-- Short problem --
Reproduce the passage about the presidential election word for word, from "Each State has" up to and including "have three each.".

##### Excerpt to read #####

Nobody knew definitely two days after the election whether President Wilson or Mr. Hughes had been elected for the next four years, or even when it would be decided that one or the other had been elected. The election of the President is not determined by the majority of votes cast, but by the majority of electors chosen.

Each State has a certain number of electoral votes, according to the number of representatives it has in the Senate and the House. The lowest possible number of electors for any State is three, since every State has two Senators and at least one Representative. New York has the largest body of electors, namely, forty-five; while New Mexico, Delaware, Arizona, Wyoming, and Nevada have three each.

##### Dataset section #####

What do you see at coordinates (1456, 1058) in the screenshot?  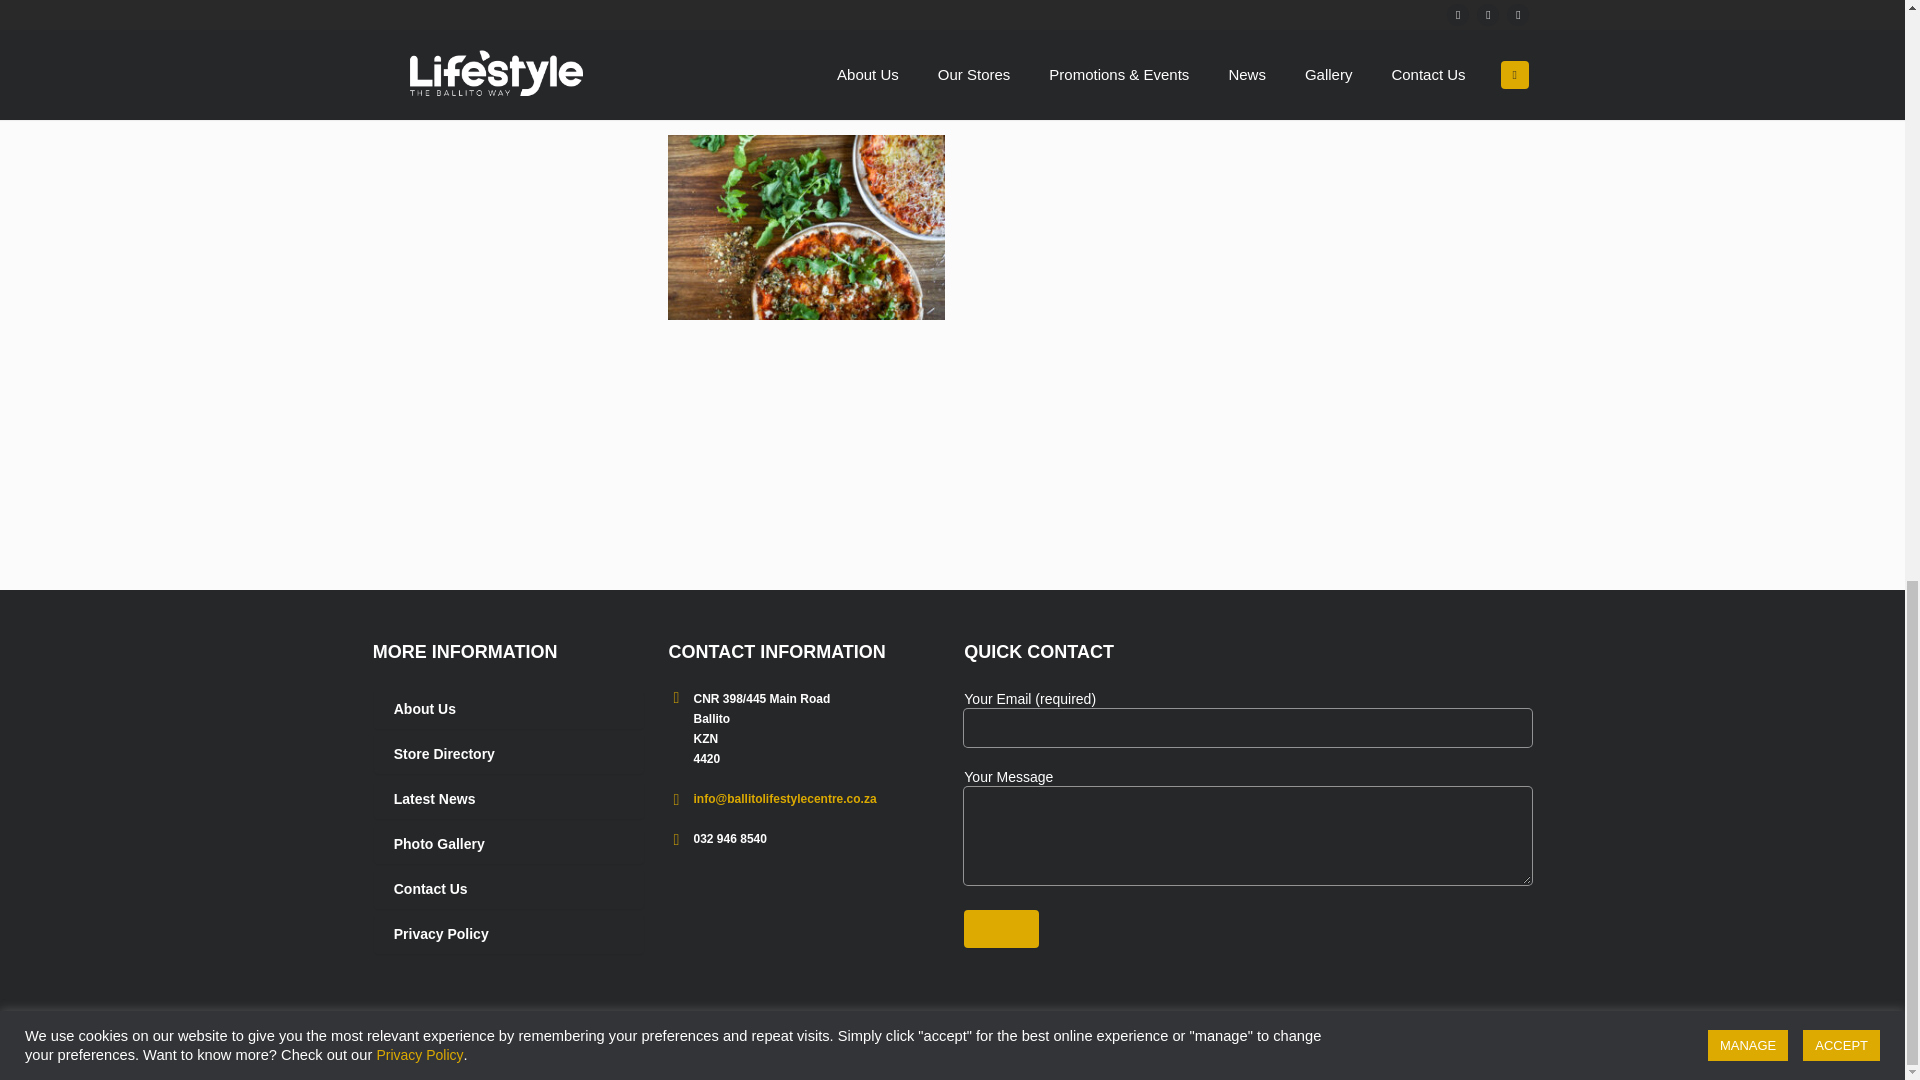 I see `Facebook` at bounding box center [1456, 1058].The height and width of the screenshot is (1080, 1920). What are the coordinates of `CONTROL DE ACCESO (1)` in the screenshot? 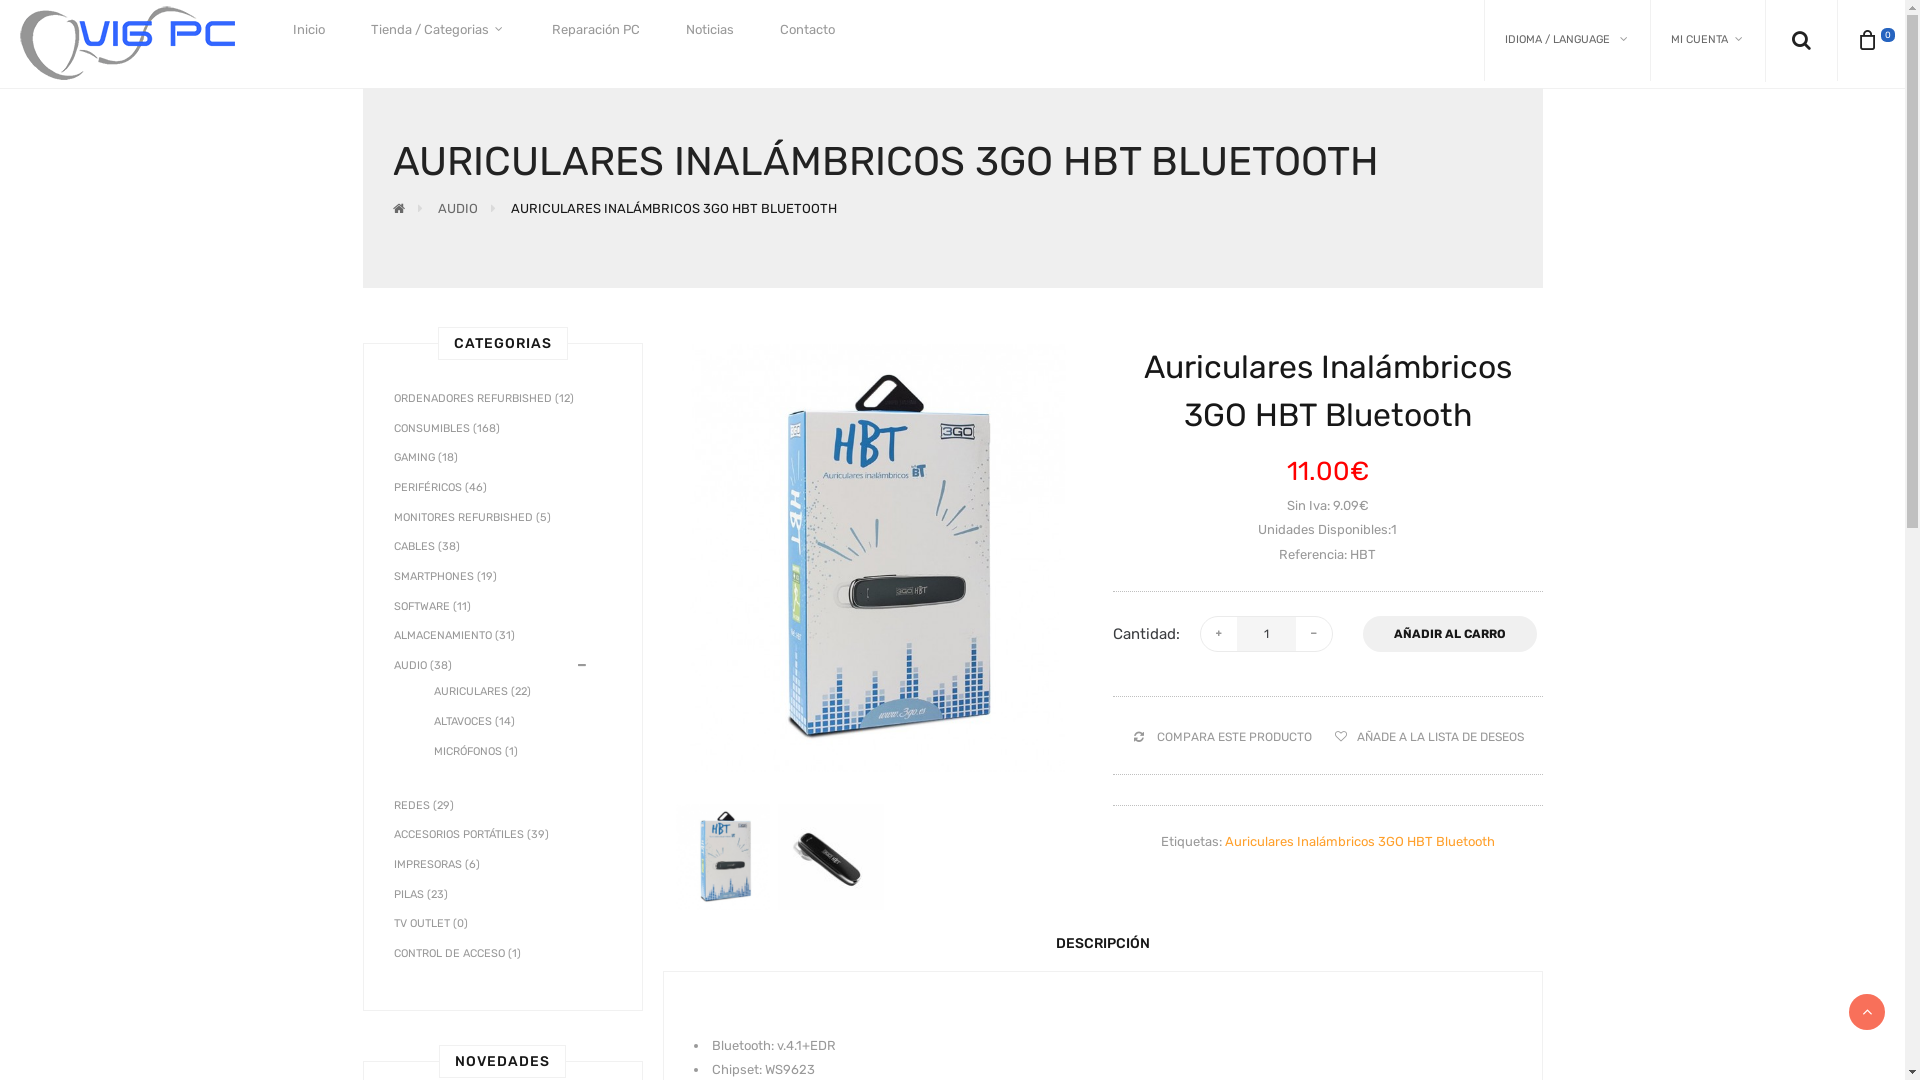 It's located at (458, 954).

#####

-- Answer to the task --
Each State has a certain number of electoral votes, according to the number of representatives it has in the Senate and the House. The lowest possible number of electors for any State is three, since every State has two Senators and at least one Representative. New York has the largest body of electors, namely, forty-five; while New Mexico, Delaware, Arizona, Wyoming, and Nevada have three each.